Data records
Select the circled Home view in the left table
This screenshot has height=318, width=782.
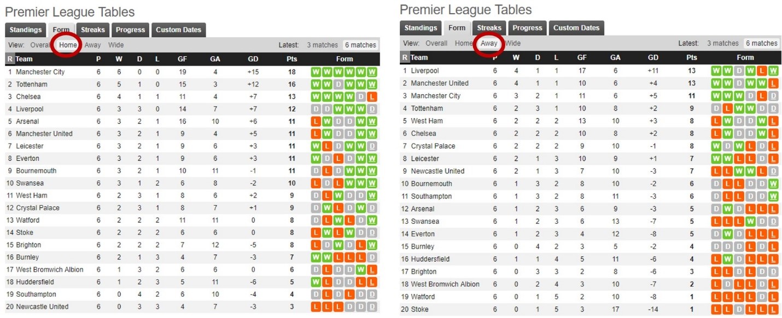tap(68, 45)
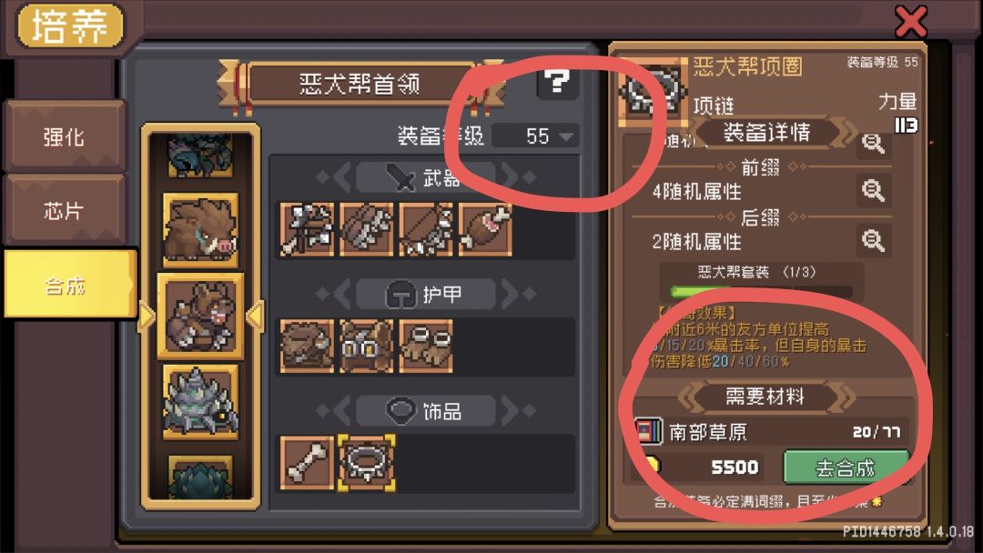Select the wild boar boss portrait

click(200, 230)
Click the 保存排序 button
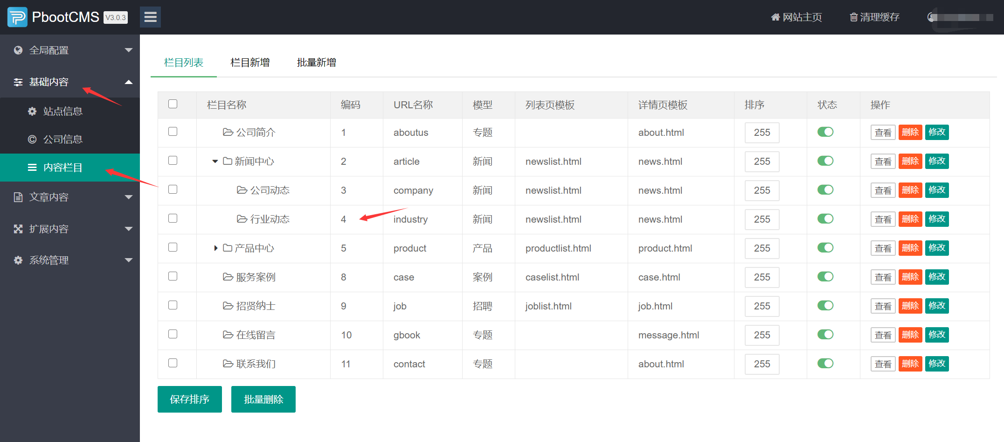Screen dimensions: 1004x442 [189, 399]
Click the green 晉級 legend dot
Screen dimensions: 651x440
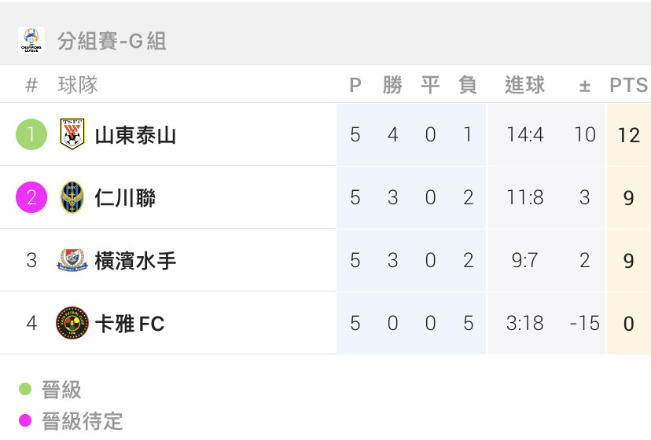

WHAT TO WORK ON: Rename "screenshot" to "screen capture" throughout the rows above and write the rows out again with everything else unchanged. Leave the pictures out of your answer.

IN RESPONSE:
Select the circled Home view in the left table
This screen capture has height=318, width=782.
tap(68, 45)
Select the wild boar boss portrait

click(200, 230)
Click the 保存排序 button
Screen dimensions: 1004x442 [189, 399]
Click the green 晉級 legend dot
Screen dimensions: 651x440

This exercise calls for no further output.